Cyndi was overjoyed by Miles's rereading of her song, not least as she said herself she grew up on the jazz greats, and she "learned to phrase from Billie Holiday, and from Ella Fitzgerald and Frank Sinatra - he was a great phraser. And I listened to Lester Young with Billie Holiday, for the relationship between voice and instruments".
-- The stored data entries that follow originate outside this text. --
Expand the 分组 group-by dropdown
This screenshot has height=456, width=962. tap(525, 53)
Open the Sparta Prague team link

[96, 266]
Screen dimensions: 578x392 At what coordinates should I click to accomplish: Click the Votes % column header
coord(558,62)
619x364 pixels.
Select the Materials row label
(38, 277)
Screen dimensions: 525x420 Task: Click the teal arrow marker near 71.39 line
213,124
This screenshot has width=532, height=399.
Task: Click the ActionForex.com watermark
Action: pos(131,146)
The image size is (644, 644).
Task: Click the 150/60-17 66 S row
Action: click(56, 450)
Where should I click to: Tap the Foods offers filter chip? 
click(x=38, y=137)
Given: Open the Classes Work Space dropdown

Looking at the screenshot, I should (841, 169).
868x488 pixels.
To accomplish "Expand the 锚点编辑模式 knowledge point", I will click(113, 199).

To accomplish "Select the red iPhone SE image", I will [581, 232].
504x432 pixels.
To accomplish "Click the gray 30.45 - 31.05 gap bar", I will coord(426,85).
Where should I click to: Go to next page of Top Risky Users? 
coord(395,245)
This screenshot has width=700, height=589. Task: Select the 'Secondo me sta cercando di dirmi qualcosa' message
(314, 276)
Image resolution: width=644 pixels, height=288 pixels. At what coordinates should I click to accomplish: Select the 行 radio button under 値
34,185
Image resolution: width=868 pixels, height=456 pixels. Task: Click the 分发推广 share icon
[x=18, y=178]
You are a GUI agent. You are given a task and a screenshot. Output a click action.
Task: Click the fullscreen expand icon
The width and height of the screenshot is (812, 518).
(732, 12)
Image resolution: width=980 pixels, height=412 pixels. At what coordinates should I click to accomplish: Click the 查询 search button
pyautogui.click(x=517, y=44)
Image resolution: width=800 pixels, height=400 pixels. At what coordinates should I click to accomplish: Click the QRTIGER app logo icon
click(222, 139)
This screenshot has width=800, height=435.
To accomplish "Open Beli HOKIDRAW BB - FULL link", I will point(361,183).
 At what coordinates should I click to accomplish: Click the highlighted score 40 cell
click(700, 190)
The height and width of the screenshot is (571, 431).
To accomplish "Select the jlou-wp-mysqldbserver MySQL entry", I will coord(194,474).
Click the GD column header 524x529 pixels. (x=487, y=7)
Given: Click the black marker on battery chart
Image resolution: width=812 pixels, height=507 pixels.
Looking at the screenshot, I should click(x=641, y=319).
The relationship between Cyndi and her mostly female audience was important too. Ms. magazine named Cyndi 'Woman of the Year' in 1985 "for taking feminism beyond conformity to individuality, rebellion and freedom". The pop icon who went on to sell over 20 million records, would later describe this award as her "most prized possession, because I am feminist and I do believe in freedom and equality for all". In 2016, while the star worked to try to reduce LGBT homelessness in America, she wrote an essay for Advocate magazine that revealed: "Up to 40pc of homeless youth identify as LGBT, yet fewer than 7pc of kids nationwide are LGBT. That discrepancy is outrageous, and it's something we can't ignore."

Like that other young American with talent to match the sass, Ms Lauper made the decade of the 1980s almost her own. The difference was, perhaps, that Cynthia Ann Stephanie Lauper was not as full of her own self-importance as Madonna Louise Veronica Ciccone; and she was funny. She told Andy Warhol's Interview magazine in April, 1986 that when she began "I looked like Sir Isaac Newton. I had my eyebrows tweezed and the big lips. I still like that look."

'Kinky Boots', with songs by Cyndi Lauper, runs at the Bord Gais Energy Theatre, Dublin, from August 19-31.